### TÂCHE
Poursuivez, s'il vous plaît, le passage sur l'exigence de discernement chez Augustin en reprenant juste après sa dernière phrase.

### PASSAGE EXTRAIT
══════════

L’exigence de discernement

Le cinquième élément qui marque l’expérience d’Augustin, c’est l’exigence de discernement. On ferait erreur en pensant qu’Augustin se fie uniquement à la voix du « Maître intérieur » ! Certes, c’est en chacun que se dévoile en fin de compte la vérité concernant son existence. Mais nous sommes éloignés de nous-mêmes. La vérité, il faut la discerner, et pour cela recourir aux conseils extérieurs. Augustin non seulement est attentif à tous les signes que Dieu lui fait dans sa vie, mais il a soin de demander conseil quand il s’agit de les interpréter. Le discernement aide à faire le tri. Les signes que Dieu nous fait ne jouissent pas d’une clarté parfaite. Ils sont ambigus, trompeurs parfois. À deux reprises, Augustin s’est adressé à des hommes expérimentés, ne voyant pas clair dans les choix à faire. Les deux fois, c’était à Milan.

La première fois, son attente fut déçue. Il pensait s’adresser à Ambroise, alors qu’il était en plein désarroi, et se sentant menacé par « l’abîme du péril » (VI, 3, 3). Mais voilà : Ambroise était un homme très occupé, et « aucune occasion ne s’offrait à moi de [le] consulter ». « Or, ajoute Augustin, les bouillonnements de mon âme auraient exigé de sa part un ample loisir, pour pouvoir se déverser en lui, et ne le trouvaient jamais » (VI, 3, 4). Alors, Augustin doit se contenter d’aller l’écouter le dimanche, sans pouvoir le rencontrer personnellement. Du moins, Ambroise réussit-il à travers sa prédication à faire tomber les préjugés d’Augustin contre la foi catholique et à lui faire acquérir quelques « certitudes » au sujet de la vérité.

══════════

### SEGMENT DE DONNÉES
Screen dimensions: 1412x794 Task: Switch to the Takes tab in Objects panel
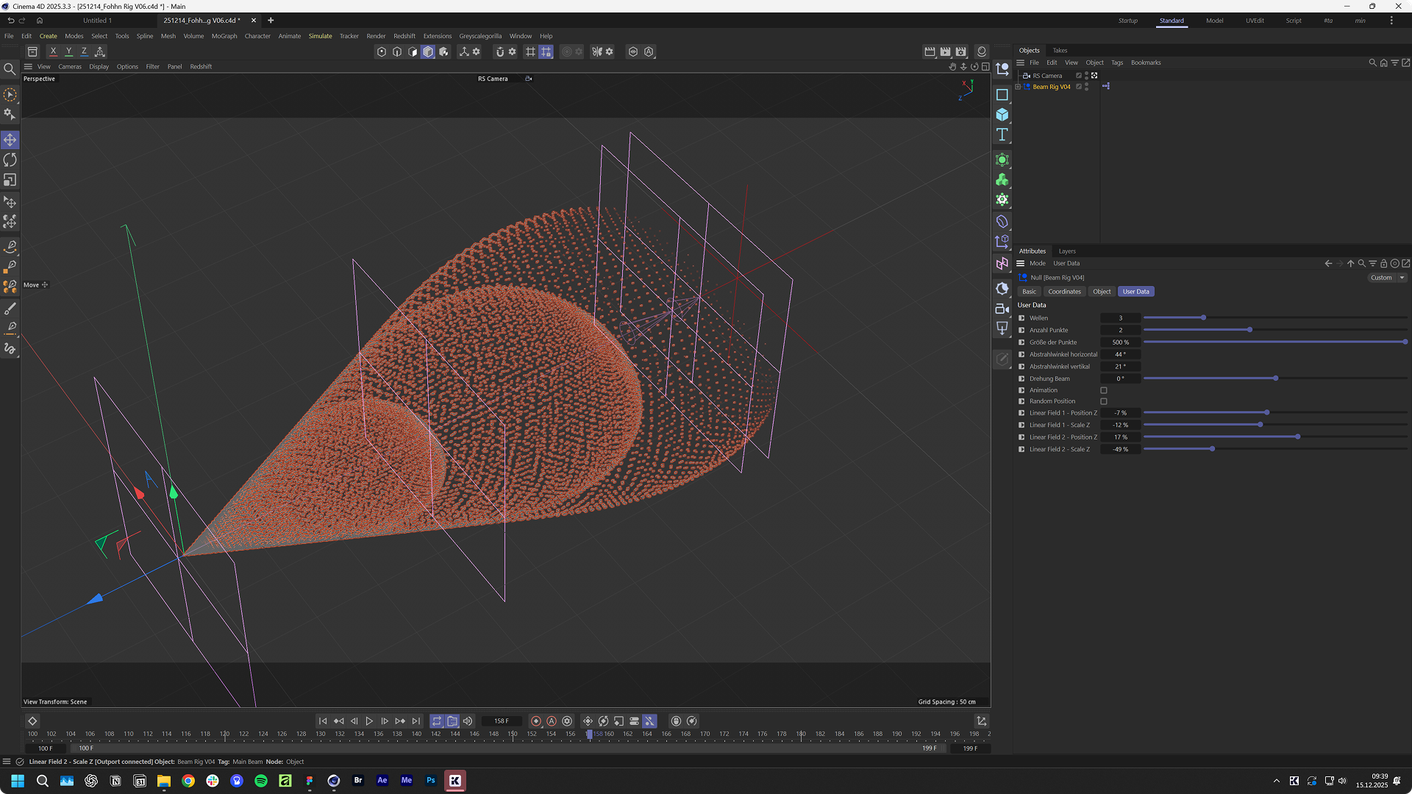click(1059, 49)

══════════

### RÉPONSE RÉDIGÉE
La seconde rencontre fut plus fructueuse. Augustin décida de s’adresser au prêtre Simplicianus, plus accessible qu’Ambroise. C’était au moment de sa conversion, et il s’agissait non plus de devenir plus certain, la certitude touchant aux questions intellectuelles, mais plus stable dans la voie qu’il voulait désormais suivre, la stabilité concernant la décision de la volonté. En regardant comment on vivait dans l’Église catholique, Augustin s’aperçut en effet que « l’un marchait comme ceci, l’autre comme cela » (VIII, 1, 2), c’est-à-dire que l’un vivait dans la continence, et qu’un autre était marié. Quelle voie choisir ? C’est alors qu’il recourt aux conseils du prêtre Simplicianus : « Tu me donnas l’idée, qui parut bonne à mes yeux, d’aller trouver Simplicianus […] Ta grâce brillait en lui […] Il t’avait entièrement dévoué sa vie […] et dans cette longue existence passée à suivre ta voie […] il avait acquis beaucoup d’expérience, beaucoup de science, me semblait-il ; et c’était bien vrai. Aussi, je voulais, en parlant avec lui des remous de mon âme, qu’il me révélât le bon moyen, pour un être disposé comme je l’étais, de marcher dans ta voie » (VIII, 1, 1).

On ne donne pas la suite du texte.